Additionally, according to your suggestion, we used the probe sequences for each reaction step to draw how the probes hybridize to each other, as shown in Figure 4. (Figure 4 attached)

6. For Figure 4, change the probes and target RNA with different color.

Answer: Thank you very much for your suggestion. We have modified the picture according to your suggestions. Please refer to Figure 4.

7. The sandwich hybridization should be validated at least by gel assay. The length and concentration of probes should be optimized.

Answer: Thank you very much for your suggestion. The gel electrophoresis image of the sandwich hybridization assay (conducted for miR-106b) is shown in Figure S2, and we have included the optimization results of capture probe concentration in the Supplementary Information (Figure S1). (Figures attached)

8. For Figure 5, there is no A label in the left top of the figure, the result of the sensor without target RNA should be tested.
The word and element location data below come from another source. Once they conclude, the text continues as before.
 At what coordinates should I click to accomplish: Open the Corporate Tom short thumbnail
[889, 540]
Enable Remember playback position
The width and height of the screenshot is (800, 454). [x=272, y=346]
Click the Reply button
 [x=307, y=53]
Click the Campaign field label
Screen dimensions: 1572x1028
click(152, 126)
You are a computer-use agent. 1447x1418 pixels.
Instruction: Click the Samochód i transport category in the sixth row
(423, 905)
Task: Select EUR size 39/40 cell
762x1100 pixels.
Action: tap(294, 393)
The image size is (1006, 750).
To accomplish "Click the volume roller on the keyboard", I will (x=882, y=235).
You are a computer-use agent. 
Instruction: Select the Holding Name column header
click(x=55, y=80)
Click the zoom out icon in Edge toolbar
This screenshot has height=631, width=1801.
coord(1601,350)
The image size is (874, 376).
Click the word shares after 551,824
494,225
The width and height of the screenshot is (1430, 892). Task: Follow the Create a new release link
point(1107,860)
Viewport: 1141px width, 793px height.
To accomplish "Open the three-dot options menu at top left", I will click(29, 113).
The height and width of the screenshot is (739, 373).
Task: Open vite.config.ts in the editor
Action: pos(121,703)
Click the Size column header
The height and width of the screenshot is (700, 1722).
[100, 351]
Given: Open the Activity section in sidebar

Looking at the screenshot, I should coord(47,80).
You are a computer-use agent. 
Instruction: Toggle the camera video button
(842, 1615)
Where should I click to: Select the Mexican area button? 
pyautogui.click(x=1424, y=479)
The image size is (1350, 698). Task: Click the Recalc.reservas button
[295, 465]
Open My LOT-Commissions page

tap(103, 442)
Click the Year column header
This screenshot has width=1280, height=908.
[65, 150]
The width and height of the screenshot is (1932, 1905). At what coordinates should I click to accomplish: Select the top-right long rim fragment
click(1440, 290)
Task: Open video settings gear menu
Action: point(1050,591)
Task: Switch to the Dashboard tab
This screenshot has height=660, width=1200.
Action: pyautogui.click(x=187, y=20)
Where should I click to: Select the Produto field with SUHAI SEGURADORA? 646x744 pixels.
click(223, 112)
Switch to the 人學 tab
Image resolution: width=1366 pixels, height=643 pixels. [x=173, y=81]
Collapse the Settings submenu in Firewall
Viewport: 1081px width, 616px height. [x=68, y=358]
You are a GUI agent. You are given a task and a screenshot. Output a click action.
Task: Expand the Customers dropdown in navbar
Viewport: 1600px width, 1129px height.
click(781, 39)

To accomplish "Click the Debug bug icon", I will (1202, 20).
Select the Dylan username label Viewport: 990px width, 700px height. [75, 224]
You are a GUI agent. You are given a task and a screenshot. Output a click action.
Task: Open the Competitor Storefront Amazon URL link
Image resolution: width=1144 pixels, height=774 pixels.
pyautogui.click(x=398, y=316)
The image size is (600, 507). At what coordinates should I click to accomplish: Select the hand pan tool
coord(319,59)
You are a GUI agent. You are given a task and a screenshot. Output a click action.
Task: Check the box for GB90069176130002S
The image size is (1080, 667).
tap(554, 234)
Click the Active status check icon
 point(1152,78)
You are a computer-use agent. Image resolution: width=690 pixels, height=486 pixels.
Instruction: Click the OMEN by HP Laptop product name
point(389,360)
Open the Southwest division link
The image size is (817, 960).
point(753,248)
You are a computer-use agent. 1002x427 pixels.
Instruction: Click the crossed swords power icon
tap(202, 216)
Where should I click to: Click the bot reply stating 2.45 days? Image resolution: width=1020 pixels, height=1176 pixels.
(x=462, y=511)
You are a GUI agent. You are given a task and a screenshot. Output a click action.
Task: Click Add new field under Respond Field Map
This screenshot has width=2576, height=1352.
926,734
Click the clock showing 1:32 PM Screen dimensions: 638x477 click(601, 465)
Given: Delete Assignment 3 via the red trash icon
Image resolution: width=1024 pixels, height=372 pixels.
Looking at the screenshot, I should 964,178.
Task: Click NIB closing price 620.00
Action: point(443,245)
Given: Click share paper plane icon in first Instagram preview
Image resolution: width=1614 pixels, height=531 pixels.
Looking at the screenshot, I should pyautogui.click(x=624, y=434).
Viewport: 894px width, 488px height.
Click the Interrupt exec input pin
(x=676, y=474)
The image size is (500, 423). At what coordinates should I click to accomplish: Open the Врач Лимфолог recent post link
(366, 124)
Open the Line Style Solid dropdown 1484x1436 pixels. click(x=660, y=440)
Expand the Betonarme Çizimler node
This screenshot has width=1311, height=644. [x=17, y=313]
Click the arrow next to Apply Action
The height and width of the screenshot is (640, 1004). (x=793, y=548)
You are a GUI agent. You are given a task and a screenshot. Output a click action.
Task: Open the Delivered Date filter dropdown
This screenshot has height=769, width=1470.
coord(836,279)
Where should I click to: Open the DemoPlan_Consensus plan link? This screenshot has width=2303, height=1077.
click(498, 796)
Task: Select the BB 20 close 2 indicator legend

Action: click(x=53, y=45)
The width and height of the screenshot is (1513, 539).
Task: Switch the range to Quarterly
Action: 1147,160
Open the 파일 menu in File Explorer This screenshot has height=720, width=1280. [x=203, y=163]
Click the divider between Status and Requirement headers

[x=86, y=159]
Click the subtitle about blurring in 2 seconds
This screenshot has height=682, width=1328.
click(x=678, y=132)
Answer: Thank you very much for your point out and comments. We have inserted label “A” and a blank test without target miRNA has already been performed, and the resonance frequency change values ​​for all concentrations tested were blank subtracted. Thus, we have inserted the relevant information into the Section 3.2 and the captions of figure 5 as follows: “Here, blank refers to the result of all other processes proceeding without adding the target miRNA to the capture probe and the delta (Δ) frequency value of blank was 1.7 ± 0.15 KHz.” and “blank subtraction was performed on all delta (Δ) frequency values ​​for each concentration of miRNAs.”

9. For table 1, this work should also be compared with other SAW based miRNA detection methods.

Answer: Thank you very much for your comments. Unfortunately, however, we did not find any previous SAW sensor-based miRNA detection studies. Thus, we have inserted the following into the Introduction part: “Researches have been conducted to analyze target DNA using SAW sensors [43, 44], but no studies on miRNA detection have been reported yet. Therefore, research on detecting miRNA using SAW sensor is of great significance and become the starting point of this study.”

43. Huang, Y.; Das, P.Kr.; Bhethanabotla, V.R. Surface acoustic waves in biosensing applications, Actuators Rep. 2021, 3, 100041.
44. Najla, F.; Mathieu, L.; Christophe, V.; Jean-Marie, F.; Chouki, Z.; Lionel, R.; Patrick, L.; Jean Jacques B.; and Christine, P. Surface Acoustic Waves Sensor for DNA-Biosensor Development, Lett. 2009, 7, 847-850.

In summary, I recommend this paper to be majorly revised before accepting.

Author Response File: Author Response.pdf

Round 2

Reviewer 4 Report

Please answer all the questions and list the answers in a separate file with the revised manuscript.

Comments for author File: Comments.pdf

Author Response

Please refer to the attached file, Response to Reviewers_Reviewer 4

Author Response File: Author Response.pdf

Round 3

Reviewer 4 Report

I recommend this paper be accepted in its present form.